Data records:
Content starts

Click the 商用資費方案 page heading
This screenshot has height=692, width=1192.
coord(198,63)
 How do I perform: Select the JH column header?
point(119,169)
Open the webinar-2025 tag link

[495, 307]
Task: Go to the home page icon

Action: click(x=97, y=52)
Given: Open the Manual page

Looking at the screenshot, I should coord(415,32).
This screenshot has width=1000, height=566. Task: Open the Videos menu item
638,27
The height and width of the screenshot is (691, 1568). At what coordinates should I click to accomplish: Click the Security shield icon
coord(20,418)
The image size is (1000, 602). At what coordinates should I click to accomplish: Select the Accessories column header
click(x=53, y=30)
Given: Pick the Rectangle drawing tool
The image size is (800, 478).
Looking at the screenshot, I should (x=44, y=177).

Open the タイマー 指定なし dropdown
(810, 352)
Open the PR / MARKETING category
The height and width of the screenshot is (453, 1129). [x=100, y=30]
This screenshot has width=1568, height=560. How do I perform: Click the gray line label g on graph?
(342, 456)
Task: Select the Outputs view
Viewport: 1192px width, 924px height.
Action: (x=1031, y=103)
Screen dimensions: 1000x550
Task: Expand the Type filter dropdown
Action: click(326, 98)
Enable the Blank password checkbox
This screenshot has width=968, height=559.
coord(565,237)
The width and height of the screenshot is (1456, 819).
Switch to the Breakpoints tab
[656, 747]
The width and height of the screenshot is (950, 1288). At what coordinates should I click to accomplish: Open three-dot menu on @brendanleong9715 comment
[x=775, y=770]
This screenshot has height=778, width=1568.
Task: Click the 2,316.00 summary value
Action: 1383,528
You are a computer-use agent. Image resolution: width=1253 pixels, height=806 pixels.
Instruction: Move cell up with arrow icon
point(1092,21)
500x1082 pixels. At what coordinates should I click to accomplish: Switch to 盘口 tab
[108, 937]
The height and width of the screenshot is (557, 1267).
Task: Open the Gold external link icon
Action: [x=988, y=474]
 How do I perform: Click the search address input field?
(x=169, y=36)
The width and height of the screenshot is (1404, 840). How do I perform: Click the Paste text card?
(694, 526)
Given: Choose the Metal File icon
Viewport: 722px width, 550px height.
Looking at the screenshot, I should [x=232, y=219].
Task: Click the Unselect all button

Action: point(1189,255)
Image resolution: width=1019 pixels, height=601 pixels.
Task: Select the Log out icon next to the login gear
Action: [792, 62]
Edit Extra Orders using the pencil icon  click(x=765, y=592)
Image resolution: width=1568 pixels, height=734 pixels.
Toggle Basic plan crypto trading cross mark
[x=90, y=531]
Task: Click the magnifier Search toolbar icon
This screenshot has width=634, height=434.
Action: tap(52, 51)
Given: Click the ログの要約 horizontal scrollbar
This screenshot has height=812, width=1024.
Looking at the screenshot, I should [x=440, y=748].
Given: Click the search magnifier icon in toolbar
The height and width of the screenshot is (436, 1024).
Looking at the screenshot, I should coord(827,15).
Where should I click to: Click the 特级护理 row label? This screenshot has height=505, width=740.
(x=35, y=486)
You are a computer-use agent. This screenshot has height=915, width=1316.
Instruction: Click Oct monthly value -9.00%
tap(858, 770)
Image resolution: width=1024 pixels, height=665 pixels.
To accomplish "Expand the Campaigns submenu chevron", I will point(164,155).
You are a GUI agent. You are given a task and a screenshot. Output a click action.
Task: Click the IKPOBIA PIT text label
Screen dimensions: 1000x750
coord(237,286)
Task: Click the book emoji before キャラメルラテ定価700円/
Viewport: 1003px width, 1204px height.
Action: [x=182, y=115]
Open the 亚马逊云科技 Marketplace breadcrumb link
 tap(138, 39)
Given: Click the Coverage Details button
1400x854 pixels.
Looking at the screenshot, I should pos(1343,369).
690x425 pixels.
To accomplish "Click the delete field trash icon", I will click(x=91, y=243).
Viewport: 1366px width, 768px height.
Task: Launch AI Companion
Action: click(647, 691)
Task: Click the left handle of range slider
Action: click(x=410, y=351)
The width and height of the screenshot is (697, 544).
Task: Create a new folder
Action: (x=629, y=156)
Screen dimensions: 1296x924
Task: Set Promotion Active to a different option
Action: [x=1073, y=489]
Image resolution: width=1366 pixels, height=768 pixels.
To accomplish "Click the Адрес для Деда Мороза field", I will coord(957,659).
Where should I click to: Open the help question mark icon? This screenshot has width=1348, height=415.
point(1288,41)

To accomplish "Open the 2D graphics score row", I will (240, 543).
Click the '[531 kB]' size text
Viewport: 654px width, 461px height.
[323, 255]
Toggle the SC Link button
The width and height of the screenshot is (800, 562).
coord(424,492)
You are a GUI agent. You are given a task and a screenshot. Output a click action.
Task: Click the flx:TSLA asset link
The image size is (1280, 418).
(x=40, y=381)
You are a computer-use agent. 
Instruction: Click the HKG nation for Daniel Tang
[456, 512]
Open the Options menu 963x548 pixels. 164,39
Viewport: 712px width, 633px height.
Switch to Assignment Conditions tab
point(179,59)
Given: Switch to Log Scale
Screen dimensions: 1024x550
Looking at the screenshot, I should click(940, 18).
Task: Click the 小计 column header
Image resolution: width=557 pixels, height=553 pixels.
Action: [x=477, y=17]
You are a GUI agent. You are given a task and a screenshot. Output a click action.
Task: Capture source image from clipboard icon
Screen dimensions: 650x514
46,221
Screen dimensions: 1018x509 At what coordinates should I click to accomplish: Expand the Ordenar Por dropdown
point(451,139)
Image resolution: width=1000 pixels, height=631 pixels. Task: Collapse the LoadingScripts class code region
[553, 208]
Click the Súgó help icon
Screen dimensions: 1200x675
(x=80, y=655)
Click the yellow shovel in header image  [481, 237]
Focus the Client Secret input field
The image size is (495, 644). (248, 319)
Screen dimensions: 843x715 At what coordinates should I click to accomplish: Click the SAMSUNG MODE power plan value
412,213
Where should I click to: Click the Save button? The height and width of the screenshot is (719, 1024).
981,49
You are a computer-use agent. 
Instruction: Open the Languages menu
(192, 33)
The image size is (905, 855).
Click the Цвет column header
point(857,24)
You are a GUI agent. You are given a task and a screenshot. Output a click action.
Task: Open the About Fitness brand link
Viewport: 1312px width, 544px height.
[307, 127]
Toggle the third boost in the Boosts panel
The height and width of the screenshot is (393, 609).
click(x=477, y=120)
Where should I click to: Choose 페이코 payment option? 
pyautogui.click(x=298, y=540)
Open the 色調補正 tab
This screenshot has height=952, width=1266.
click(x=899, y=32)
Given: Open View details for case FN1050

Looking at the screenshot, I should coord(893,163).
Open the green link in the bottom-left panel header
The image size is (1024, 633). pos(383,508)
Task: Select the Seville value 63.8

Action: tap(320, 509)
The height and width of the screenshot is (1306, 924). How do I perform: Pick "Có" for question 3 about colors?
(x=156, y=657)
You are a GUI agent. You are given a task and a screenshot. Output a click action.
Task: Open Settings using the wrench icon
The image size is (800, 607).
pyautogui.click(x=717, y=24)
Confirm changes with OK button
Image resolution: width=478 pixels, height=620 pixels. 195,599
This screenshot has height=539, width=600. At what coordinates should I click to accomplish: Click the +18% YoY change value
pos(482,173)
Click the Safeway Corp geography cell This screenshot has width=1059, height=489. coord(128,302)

Content ends

Aim of the task: The lines of the data, from the first through the one containing "You are a computer-use agent. Image", are to be transcribed exactly.

Result:
Click the 商用資費方案 page heading
This screenshot has height=692, width=1192.
coord(198,63)
 How do I perform: Select the JH column header?
point(119,169)
Open the webinar-2025 tag link

[495, 307]
Task: Go to the home page icon

Action: click(x=97, y=52)
Given: Open the Manual page

Looking at the screenshot, I should coord(415,32).
This screenshot has width=1000, height=566. Task: Open the Videos menu item
638,27
The height and width of the screenshot is (691, 1568). At what coordinates should I click to accomplish: Click the Security shield icon
coord(20,418)
The image size is (1000, 602). At what coordinates should I click to accomplish: Select the Accessories column header
click(x=53, y=30)
Given: Pick the Rectangle drawing tool
The image size is (800, 478).
Looking at the screenshot, I should (x=44, y=177).

Open the タイマー 指定なし dropdown
(810, 352)
Open the PR / MARKETING category
The height and width of the screenshot is (453, 1129). [x=100, y=30]
This screenshot has width=1568, height=560. How do I perform: Click the gray line label g on graph?
(342, 456)
Task: Select the Outputs view
Viewport: 1192px width, 924px height.
Action: (x=1031, y=103)
Screen dimensions: 1000x550
Task: Expand the Type filter dropdown
Action: click(326, 98)
Enable the Blank password checkbox
This screenshot has width=968, height=559.
coord(565,237)
The width and height of the screenshot is (1456, 819).
Switch to the Breakpoints tab
[656, 747]
The width and height of the screenshot is (950, 1288). At what coordinates should I click to accomplish: Open three-dot menu on @brendanleong9715 comment
[x=775, y=770]
This screenshot has height=778, width=1568.
Task: Click the 2,316.00 summary value
Action: 1383,528
You are a computer-use agent. Image resolution: width=1253 pixels, height=806 pixels.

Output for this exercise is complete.